Photo by Donnie Weatherhead
The daily deals and lifestyle company LivingSocial continues to lose money, but at least for its shareholders those losses appear to be slowing down. The company posted a $44 million operating loss in the first quarter of 2013, according to documents filed with the Securities and Exchange Commission.
LivingSocial is privately held, but online retail behemoth Amazon, which is publicly traded, owns a 29 percent stake and lists the results of its investment in the D.C.-based company on its quarterly SEC statements. Although LivingSocial posted another loss, its first-quarter setback was less than half of last year’s when it reported an operating loss of $91 million. It finished 2012 with overall losses of $650 million.
The company also reported $135 million in revenue in the first quarter of 2013, up from $110 million over the same period last year.
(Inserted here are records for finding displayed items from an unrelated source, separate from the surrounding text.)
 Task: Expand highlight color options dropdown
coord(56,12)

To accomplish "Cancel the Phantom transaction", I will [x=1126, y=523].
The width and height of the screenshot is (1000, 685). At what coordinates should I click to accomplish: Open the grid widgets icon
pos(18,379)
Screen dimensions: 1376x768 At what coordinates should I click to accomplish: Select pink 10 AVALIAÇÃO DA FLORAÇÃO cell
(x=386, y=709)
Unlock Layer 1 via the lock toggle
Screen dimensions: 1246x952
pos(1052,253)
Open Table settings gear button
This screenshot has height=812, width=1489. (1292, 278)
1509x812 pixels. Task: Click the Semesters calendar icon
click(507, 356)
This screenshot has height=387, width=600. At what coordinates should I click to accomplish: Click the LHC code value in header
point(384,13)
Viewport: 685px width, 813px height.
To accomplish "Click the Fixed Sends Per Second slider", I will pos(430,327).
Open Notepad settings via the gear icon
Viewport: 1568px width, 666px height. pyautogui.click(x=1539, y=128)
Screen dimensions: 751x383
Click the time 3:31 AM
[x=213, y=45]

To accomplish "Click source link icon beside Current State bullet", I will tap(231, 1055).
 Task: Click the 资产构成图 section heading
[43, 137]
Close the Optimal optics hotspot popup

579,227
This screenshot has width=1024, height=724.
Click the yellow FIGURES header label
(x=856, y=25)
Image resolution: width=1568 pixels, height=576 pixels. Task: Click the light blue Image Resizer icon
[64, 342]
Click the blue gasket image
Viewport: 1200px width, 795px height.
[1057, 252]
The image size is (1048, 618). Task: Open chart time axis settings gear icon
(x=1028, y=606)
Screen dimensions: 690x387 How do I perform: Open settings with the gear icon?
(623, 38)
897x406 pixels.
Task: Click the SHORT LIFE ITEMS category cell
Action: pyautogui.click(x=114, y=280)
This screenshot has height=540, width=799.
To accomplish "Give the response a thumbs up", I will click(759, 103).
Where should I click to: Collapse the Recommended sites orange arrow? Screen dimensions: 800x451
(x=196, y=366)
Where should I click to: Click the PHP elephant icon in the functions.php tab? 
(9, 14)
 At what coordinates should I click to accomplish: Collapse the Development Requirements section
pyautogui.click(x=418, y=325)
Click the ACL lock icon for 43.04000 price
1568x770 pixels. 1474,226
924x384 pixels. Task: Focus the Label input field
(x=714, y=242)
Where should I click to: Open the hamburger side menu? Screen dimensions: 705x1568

That’s a move in the right direction for LivingSocial, which formerly enjoyed a reputation as the symbol of D.C.’s burgeoning high-tech industry. After swelling to more than 5,000 worldwide employees at one point, it shed a significant portion of its payroll last year when it laid off 400 people, including 160 of roughly 1,000 who work in D.C.
LivingSocial is also the beneficiary of a tax incentive deal Mayor Vince Gray signed last year that will give it a $32.5 million break if it goes into effect. However, in order to take advantage of the tax break, LivingSocial must first show profitability.
Amazon also reported that it invested another $56 million in LivingSocial during the first quarter. LivingSocial raised $110 million during a funding round in February, which was reported by some to be a company-saving emergency. The company disputed the direness of its latest round of financing, while LivingSocial CEO Tim O’Shaughnessy told employees he expects the company to finally become profitable later this year.
LivingSocial did not respond to requests for comment on the Amazon filing.